Under-eye care surges as TikTok drives giftable brightening launches
Under-eye care has become a $625 million gift category, with TikTok turning brightening patches and serums into the easiest small luxuries to give.

Under-eye care has crossed from routine add-on to standalone gift, and the numbers explain why. Circana pegs the U.S. category at $625 million, with dollar sales up 8% this year and unit sales growing in double digits, the kind of pace that turns a once-niche fix into a dependable present. TikTok has amplified that shift by making lifting and brightening results feel immediate, visible and worth buying on purpose.
A category with real market pull
The most revealing part of the under-eye surge is not just that sales are climbing, but that they are compounding. Circana says dollar sales also grew 8% in 2025, which suggests the category did not spike and fade, it kept building. That matters for gifting because shoppers are clearly separating the eye area from the rest of skincare and treating it as a problem with its own budget, its own products and its own payoff.
Prestige beauty spending backs that up. Circana says U.S. prestige beauty sales rose 4% in 2025 to $36 billion, then climbed another 6% year over year in the first quarter of 2026 to $8.1 billion. In other words, even when shoppers are being practical, they are still spending on beauty, especially on products that promise a result they can see in the mirror quickly. Under-eye care fits that brief better than most categories because dark circles, puffiness and tiredness are easy to identify and even easier to market.
The launches turning eye care into gifts
Clarins has made the clearest case for turning under-eye care into a dressed-up present. Double Serum Eye sells for $84, which places it above the easy-impulse tier and into the polished-splurge lane. Clarins says the treatment is inspired by its bestselling Double Serum, contains 13 anti-aging extracts and is designed to smooth, firm, hydrate and revitalize the eye area. The brand also positions it around longevity science and protection against environmental and lifestyle aggressors, including blue light, which gives the product the language of both performance and modern exhaustion. Clarins says it is the only eye treatment that targets two types of aging, chronological aging and Epi-Aging, a claim that makes the bottle feel tailored rather than generic.
Medicube sits on the other end of the price curve and may be the most obviously giftable of the newer launches. Its PDRN Caffeine Collagen Eye Patch is priced at $23.90, squarely in the sweet spot for a small present that still feels intentional. The brand says the patch uses Salmon DNA PDRN, caffeine, retinol and collagen to improve the appearance of dark circles, puffiness and under-eye bags. That formula mix tells you exactly why eye patches have become so shareable on TikTok: they promise a quick, visible before-and-after, which is exactly the kind of result people like to show off.
Babe Original’s Eye Bright Under-Eye Serum, listed at $23, lands in the same accessible lane and reinforces how low the commitment can be in this category. It is the kind of gift that feels thoughtful because it is specific, not because it is extravagant. For the person who likes practical beauty buys and does not want another full routine, a $23 serum is an easy way to say you noticed the tired-eye moment without overcomplicating the gesture.
What feels most giftable right now
The strongest formats are the ones that make a promise fast. Eye patches are winning because they read like a visible reset, they travel well and they fit the mood of a short, indulgent self-care moment. Brightening serums and treatments are the next step up, especially when they come with claims about firming, hydration and anti-aging support, because they feel more like a considered beauty buy than a novelty. That is why the category works so well as a gift: it is small enough to feel intimate, but specific enough to feel useful.
For under-$50 treats, the value proposition is unusually strong. Medicube at $23.90 and Babe Original at $23 both sit in a range where a gift can look luxe without becoming a financial event. In a category defined by tired eyes and fast fixes, that price point matters as much as the formula. It means you can give something that feels like a splurge while still staying in the realm of a casual, smart buy.
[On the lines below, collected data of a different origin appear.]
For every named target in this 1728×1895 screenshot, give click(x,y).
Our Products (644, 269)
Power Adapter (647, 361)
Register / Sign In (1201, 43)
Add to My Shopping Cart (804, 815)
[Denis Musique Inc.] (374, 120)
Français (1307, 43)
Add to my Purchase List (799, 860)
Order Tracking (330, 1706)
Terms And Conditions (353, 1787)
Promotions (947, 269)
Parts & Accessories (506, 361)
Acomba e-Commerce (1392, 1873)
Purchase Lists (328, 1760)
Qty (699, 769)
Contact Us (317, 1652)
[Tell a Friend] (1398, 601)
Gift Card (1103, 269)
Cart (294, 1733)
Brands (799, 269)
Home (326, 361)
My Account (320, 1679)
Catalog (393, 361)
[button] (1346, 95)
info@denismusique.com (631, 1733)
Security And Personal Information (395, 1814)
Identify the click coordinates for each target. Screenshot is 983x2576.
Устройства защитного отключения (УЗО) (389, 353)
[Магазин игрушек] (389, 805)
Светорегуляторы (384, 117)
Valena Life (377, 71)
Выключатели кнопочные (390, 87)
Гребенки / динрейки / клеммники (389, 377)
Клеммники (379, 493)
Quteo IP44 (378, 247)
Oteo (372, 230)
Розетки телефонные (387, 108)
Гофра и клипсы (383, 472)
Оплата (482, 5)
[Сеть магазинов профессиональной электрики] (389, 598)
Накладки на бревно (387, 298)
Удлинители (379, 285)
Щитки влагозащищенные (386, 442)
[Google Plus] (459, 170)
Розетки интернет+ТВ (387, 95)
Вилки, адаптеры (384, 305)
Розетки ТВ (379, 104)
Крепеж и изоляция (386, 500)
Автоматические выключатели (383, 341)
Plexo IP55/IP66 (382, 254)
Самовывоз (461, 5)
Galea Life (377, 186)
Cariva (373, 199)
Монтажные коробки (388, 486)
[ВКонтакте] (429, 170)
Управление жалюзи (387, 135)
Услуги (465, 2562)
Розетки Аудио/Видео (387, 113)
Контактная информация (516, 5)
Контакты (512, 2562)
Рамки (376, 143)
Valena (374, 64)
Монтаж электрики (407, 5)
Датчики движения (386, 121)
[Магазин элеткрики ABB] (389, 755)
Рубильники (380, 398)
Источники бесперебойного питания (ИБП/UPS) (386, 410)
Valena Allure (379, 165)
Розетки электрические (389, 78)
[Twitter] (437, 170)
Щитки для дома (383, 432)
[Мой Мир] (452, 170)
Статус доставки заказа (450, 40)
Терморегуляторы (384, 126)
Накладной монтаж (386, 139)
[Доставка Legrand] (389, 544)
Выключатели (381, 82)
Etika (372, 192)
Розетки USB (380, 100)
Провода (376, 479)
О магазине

How to buy the category like a gift, not a routine
The best under-eye gifts are the ones matched to how someone actually uses beauty products, not just to the occasion.

- Choose Medicube for the friend who likes TikTok-born products and wants a quick fix with a visible payoff. At $23.90, it is the easiest way to give a beauty product that feels current.
- Choose Babe Original for the person who prefers simple, everyday skincare and does not want a complicated routine. At $23, it is easy to tuck into a birthday bag, a travel kit or a thank-you box.
- Choose Clarins for the recipient who appreciates a more polished beauty object and is willing to spend on a premium treatment. At $84, Double Serum Eye has the kind of positioning that makes it feel like a deliberate upgrade rather than a filler gift.
The bigger story is that under-eye care now sits at the intersection of commerce and self-care in a way that makes it unusually easy to give. It is practical, visibly aspirational and priced for both impulse buys and small splurges, which is exactly how niche beauty products become mainstream gifts.
This article was produced by Prism’s automated news system from verified source data, official records, and press releases, then run through automated quality and moderation checks before publishing. The system is built and supervised by the people who set the standards it runs under. Read our full AI policy.